▶ **ÜBUNGSTEXT**:
+-------+

Sorge wegen Delta-Variante - Intensivmediziner optimistisch

In einigen Ländern steigen die Infektionszahlen mit dem Coronavirus
bereits wieder an - vor allem wohl wegen der Delta-Variante. Auch in
Deutschland könnte diese bald vorherrschend sein. Politiker und
Experten warnen - doch es gibt auch verhaltenen Optimismus.

Berlin (dpa) - Trotz sinkender Coronazahlen in Deutschland gibt es
verstärkt Sorgen wegen der möglicherweise gefährlicheren
Delta-Variante des Coronavirus. Hessens Ministerpräsident Volker
Bouffier (CDU) schloss deshalb eine Rückkehr zu Kontaktbeschränkungen
nicht aus. «Ich rechne damit, dass die Delta-Variante in einem Monat
auch in Deutschland die vorherrschende Variante ist», sagte er dem
Redaktionsnetzwerk Deutschland (RND/Montag). Dann stelle sich die
Frage: «Wie wirkt welches Vakzin auf sie?» Man könne auch nicht
ausschließen, das Menschen infiziert aus dem Sommerurlaub
zurückkehren. Von den Antworten auf diese Fragen hänge ab, «ob wir
eine vierte Welle bekommen und wieder zu Kontaktbeschränkungen
zurückkehren. Ausschließen können wir das nicht».

Nach Ansicht von Bundesgesundheitsminister Jens Spahn geht es in der
derzeitigen Pandemie-Phase auch mit Blick auf die Delta-Variante
darum, die richtige Balance zu finden. «Wir können jetzt lockern»,
sagte der CDU-Politiker am Sonntagabend in der ARD-Sendung «Bericht
aus Berlin». Die Stimmung dürfe aber nicht zu Übermut führen. «Al
so:
Zuversicht für den Sommer, aber eben auch Vorsicht vor allem dann
auch Richtung Herbst und Winter.»

+-------+

▶ **GELESENES ANWENDEN**:
**A.** In welcher Fernsehsendung äußerte sich Jens Spahn laut dem Text zur Delta-Variante?
**B.** Nenne bitte alle Jahreszeiten, die im Text zur Delta-Variante genannt werden.
**C.** Führe den Text zur Delta-Variante nach seinem letzten Satz mit einem weiteren Absatz fort.

▶ **BEREITGESTELLTE DATEN**:
+-------+

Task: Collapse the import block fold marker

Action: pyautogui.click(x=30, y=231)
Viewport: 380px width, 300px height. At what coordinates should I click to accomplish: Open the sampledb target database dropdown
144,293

+-------+

▶ **ANTWORTLISTE**:
**A.** In der ARD-Sendung «Bericht aus Berlin».

**B.** Sommer, Herbst, Winter

**C.**
Mit Blick auf Kinder und Jugendliche sagte Spahn: «Unser Ziel sollte
sein, so viel Normalität wie möglich nach den Ferien auch für die
Schulen, aber eben auch so viel Sicherheit wie möglich.» Eine
Möglichkeit dabei seien Impfungen für Kinder ab zwölf Jahren. «Wir

können bis Ende August, jedem über 12-Jährigen, der geimpft werden
will, mindestens die erste Impfung angeboten haben.» Für alle
Nicht-Geimpften brauche es auch weiterhin mindestens regelmäßiges
Testen.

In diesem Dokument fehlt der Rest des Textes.